Es ist uns wichtig, dass die vier RVI-Projekte in FRANKLIN-Mitte eine Art Gebäudefamilie bilden und durch gewisse Merkmale miteinander verbunden sind. Drei unserer vier Projekte stammen von den Architekten von MVRDV, so dass für diese drei ohnehin eine gemeinsame Sprache entsteht. Balance, das wir selbst geplant haben, soll man als Teil dieser Familie erkennen. Wir haben auf FRANKLIN die Thematik der Farben, die alle RVI-Gebäude in Mannheim wie eine Art roter Faden verbinden. Die bunten Glasbalkone beim Balance greifen die bunten Balkone vom "Orbit", dem O der HOME-Skyline, auf und bilden so eine Verbindung zwischen den beiden Gebäuden. Im Moment überlegen wir, ob wir dieses Motiv auch in den Innenraum hineinziehen und die Treppenhäuser bei Balance farblich gestalten. Das würde auch eine Art Adressbildung ermöglichen. Das sind Kleinigkeiten, die ich auch im Prozess noch mitgestalten kann.
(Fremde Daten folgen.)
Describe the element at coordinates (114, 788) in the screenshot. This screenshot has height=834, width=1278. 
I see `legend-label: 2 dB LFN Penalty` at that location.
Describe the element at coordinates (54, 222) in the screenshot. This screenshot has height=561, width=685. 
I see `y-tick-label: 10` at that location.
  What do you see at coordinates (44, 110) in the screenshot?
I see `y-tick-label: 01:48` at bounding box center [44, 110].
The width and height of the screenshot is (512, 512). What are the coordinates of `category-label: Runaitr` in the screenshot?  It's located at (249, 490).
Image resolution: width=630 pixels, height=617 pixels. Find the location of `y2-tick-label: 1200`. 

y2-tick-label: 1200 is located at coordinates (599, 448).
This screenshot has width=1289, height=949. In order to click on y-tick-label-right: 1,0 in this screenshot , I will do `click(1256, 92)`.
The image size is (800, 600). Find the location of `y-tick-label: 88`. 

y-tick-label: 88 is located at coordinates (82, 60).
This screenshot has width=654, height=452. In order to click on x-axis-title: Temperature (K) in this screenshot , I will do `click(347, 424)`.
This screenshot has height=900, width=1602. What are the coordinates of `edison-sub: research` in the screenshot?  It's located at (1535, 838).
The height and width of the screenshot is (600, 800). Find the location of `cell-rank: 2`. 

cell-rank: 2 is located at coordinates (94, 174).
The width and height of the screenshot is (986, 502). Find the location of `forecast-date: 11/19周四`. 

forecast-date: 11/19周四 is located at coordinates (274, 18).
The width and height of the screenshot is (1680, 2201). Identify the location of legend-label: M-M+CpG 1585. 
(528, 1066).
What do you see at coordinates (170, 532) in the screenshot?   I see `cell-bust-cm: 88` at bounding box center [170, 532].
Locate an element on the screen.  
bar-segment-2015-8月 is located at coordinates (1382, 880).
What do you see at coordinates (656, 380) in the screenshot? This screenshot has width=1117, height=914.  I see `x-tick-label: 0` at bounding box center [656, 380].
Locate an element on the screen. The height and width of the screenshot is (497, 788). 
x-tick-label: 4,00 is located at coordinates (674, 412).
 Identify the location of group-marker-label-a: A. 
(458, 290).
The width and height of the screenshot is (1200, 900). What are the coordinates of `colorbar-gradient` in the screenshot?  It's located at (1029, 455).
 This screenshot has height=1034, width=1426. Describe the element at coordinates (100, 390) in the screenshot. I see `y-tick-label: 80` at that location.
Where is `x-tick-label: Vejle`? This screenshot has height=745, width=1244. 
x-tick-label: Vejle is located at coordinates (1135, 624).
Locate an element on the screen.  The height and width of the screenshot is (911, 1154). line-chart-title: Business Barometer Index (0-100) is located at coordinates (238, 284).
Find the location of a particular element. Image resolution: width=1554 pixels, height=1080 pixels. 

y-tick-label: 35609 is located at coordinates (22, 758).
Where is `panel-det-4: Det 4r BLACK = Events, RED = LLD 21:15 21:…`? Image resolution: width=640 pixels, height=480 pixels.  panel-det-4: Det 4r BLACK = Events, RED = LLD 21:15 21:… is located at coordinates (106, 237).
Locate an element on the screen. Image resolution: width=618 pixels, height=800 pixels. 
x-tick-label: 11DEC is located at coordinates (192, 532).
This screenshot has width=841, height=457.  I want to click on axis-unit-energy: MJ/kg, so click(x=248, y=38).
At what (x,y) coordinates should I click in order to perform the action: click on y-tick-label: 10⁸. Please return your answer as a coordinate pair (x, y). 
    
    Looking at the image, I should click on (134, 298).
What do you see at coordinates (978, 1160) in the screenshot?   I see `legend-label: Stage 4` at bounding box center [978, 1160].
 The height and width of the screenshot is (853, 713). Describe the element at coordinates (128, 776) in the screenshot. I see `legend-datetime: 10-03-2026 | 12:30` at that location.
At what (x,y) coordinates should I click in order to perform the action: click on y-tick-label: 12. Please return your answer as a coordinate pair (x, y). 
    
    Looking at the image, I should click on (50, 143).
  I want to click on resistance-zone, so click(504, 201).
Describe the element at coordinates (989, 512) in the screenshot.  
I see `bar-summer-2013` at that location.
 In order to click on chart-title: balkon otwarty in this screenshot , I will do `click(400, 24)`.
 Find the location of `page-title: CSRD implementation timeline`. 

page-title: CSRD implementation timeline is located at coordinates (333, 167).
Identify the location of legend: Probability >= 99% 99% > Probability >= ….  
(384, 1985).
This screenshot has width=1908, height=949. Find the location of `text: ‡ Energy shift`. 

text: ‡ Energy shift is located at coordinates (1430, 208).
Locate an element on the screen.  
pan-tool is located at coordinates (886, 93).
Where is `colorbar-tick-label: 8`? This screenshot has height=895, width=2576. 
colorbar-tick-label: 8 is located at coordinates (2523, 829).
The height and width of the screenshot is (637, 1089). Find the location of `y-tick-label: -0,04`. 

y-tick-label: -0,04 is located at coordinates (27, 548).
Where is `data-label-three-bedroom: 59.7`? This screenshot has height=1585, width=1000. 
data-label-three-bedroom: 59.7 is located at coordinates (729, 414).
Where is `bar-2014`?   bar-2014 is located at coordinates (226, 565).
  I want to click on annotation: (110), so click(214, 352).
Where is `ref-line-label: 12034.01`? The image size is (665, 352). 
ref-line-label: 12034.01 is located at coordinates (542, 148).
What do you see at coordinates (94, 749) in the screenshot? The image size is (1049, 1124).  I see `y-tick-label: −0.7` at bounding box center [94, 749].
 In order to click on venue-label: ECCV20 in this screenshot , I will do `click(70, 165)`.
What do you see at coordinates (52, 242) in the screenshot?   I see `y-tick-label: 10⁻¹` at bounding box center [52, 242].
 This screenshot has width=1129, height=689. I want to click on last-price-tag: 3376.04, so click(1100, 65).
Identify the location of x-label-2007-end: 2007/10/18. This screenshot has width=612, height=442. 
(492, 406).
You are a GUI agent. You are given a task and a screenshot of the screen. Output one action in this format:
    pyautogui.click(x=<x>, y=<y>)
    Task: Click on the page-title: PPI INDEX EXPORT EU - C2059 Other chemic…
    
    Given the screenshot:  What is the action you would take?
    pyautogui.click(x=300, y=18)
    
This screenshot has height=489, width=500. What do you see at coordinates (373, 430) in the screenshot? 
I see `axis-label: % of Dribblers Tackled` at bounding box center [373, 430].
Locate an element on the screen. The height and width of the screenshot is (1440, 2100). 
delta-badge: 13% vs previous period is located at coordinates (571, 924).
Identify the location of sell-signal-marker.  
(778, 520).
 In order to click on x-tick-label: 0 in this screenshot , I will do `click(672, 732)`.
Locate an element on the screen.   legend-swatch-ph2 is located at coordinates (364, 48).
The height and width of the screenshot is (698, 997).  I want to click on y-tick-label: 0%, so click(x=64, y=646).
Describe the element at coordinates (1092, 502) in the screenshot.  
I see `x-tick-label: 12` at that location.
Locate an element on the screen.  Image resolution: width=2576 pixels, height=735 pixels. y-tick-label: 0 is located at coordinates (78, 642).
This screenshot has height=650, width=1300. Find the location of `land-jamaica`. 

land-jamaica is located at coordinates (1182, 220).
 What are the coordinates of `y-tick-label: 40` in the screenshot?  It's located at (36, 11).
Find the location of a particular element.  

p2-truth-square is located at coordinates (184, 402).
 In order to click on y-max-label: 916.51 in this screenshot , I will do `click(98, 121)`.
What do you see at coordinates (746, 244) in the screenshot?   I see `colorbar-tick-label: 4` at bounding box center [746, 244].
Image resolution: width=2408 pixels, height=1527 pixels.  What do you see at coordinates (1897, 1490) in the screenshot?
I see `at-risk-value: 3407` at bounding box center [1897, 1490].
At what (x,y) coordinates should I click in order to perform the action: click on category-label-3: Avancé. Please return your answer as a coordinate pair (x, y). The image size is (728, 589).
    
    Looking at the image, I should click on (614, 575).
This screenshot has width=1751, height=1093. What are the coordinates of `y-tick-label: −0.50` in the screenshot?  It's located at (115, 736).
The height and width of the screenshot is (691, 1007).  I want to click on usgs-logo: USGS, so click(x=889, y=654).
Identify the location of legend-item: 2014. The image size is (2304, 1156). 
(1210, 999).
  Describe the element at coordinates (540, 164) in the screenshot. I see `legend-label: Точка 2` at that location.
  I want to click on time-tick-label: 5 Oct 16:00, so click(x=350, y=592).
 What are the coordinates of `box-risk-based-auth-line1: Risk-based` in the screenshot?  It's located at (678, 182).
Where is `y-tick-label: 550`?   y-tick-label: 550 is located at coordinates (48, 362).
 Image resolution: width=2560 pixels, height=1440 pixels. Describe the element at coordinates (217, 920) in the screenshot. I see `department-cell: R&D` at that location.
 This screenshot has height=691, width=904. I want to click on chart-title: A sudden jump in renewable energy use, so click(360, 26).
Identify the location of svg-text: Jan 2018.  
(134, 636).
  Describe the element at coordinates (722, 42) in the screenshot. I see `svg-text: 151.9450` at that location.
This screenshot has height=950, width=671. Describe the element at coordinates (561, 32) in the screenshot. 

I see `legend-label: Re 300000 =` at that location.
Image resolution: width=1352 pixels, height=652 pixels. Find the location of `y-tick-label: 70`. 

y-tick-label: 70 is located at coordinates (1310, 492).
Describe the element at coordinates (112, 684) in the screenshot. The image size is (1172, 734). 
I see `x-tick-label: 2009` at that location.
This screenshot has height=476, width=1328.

Die MWSP plant FRANKLIN als einen sehr bunten, vielschichtigen, integrativen Stadtteil. Wie spiegelt Balance diesen Anspruch?

Unser Gebäude steht diesem Anspruch in nichts nach. Wir haben 1-3 Zimmerwohnungen, die verschiedene Alters- und Familienkonstellationen zulassen. Im Erdgeschoss haben wir barrierefreie Wohnungen mit Zugang zum Hof, deren Flur- und Türbreiten und Badezimmer entsprechend ausgelegt sind. Die öffentlichen Verkehrsmittel sind in direkter Umgebung, der zentrale Platz mit Nahversorgung ist in direkter Nähe und im Umfeld gibt es Kitas, Schulen und ein Ärztehaus – so dass das Gebäude eigentlich für alle Bewohner:innen gerüstet ist.

Was fasziniert Dich am Standort FRANKLIN?

Unsere Projekte dort gruppieren sich alle um den zentralen Platz in FRANKLIN-Mitte herum – das ist eine richtige Pole Position und auch vom Kontext her sehr interessant. Vom zentralen Platz kann man im Moment zwar noch nicht viel erkennen, aber die alte Kirche der US-Armee bleibt erhalten, so dass man sich gut verorten kann. Und es passiert dort gerade wahnsinnig viel. Wenn ich dort bin, sehe ich mir gerne andere Baustellen an. Es ist spannend zu sehen, wie andere Leute bauen, welche Fortschritte gemacht werden und was man selbst noch besser machen könnte. Man findet immer Inspiration.

Was ist das Besondere daran, auf dieser Konversionsfläche zu bauen?

Es ist eben nicht egal, wo man ein Gebäude hinstellt. Ich finde es immer gut, wenn Architektur nicht austauschbar ist, nicht überall stehen kann. Beim Hochpunkt "Orbit" zum Beispiel ist dieser Gedanke durch die Peripheriebauten relativ stark ausgeprägt, die mit dem Bestand interagieren. Es lebt von dem Kontext, in dem es steht – gerade von dem zentralen Platz, den es mit bespielen soll. Wenn man es irgendwo anders hinstellen würde, dann funktioniert das teilweise bei einem Solitärbau, der sich prinzipiell an keine Regeln hält. Aber natürlich kommt es auf das Gesamtkonzept an, auf das Zusammenspiel der monotonen Kasernenbauten mit der sehr ausgefallenen Architektur.